Adult social workers and managers believe personalisation will benefit users but it needs more money, training, guidance, and engagement from the NHS.
That was the message from an exclusive Community Care survey of more than 400 readers working in councils, done in partnership with the Department of Health and the Social Care Institute for Excellence.
The results are being showcased at today’s conference on personalisation, organised by the partnership to mark the end of the first year of the three-year Putting People First programme to personalise adult care and support in England.
Backing for personal budgets
Two-thirds of respondents felt personal budgets will benefit people over the medium to long-term while two-thirds rated the helpfulness of advice, information and advocacy services in their councils as very or quite good.

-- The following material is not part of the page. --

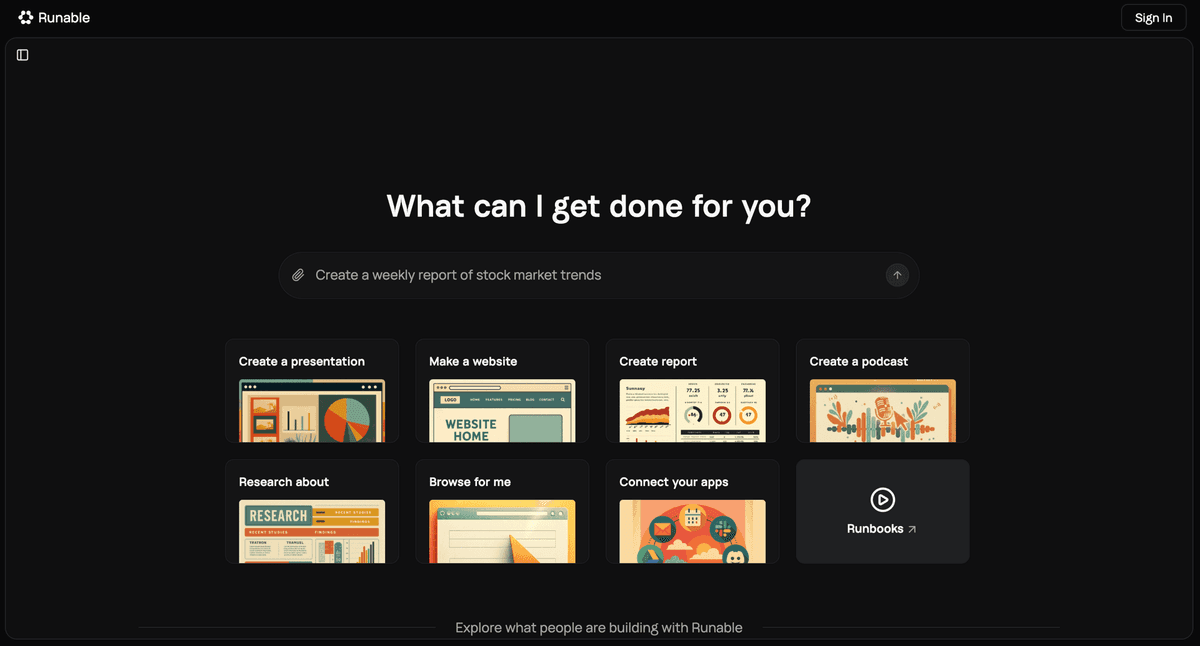Click the Runbooks play circle icon
This screenshot has height=646, width=1200.
882,499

Overall, progress on personalisation was variable with just under a quarter saying a fully integrated personalisation strategy had been implemented or nearly completed, with one fifth saying it was still at an early stage, while more than a half were starting to plan changes.
Need for more money
More money was seen as the most important factor in making a success of personalisation, with 27% of respondents citing this. By the same token, 33% saw a lack of resources as the main barrier to implementation.

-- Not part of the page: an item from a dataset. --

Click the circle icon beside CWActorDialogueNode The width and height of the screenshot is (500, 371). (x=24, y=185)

Over half (56%) also said current personalisation guidance was insufficient and almost half (46%) said they were not receiving enough training.
While respondents felt there was strong engagement in delivering personalisation from senior council managers and adult social services, they identified far less commitment from the NHS and other council departments.
Lack of NHS engagement
Almost half (47%) felt engagement from the NHS was low or non-existent, with 37% identifying a lack of engagement from council departments other than adult social care.
The DH and Scie welcomed the results. A DH spokesperson said: “We realise the need for frontline staff to receive the training they need and would urge councils to make sure they provide it.”
Scie chief executive Julie Jones said “It is encouraging to see that most of the respondents understand the long-term benefits of offering people greater choice and control and are starting to plan and make changes accordingly. But we also understand why there is still a need to find information about good practice and share it widely between local authorities and independent providers.”
She said the institute would continue to address the barriers to personalisation and share evidence of what works.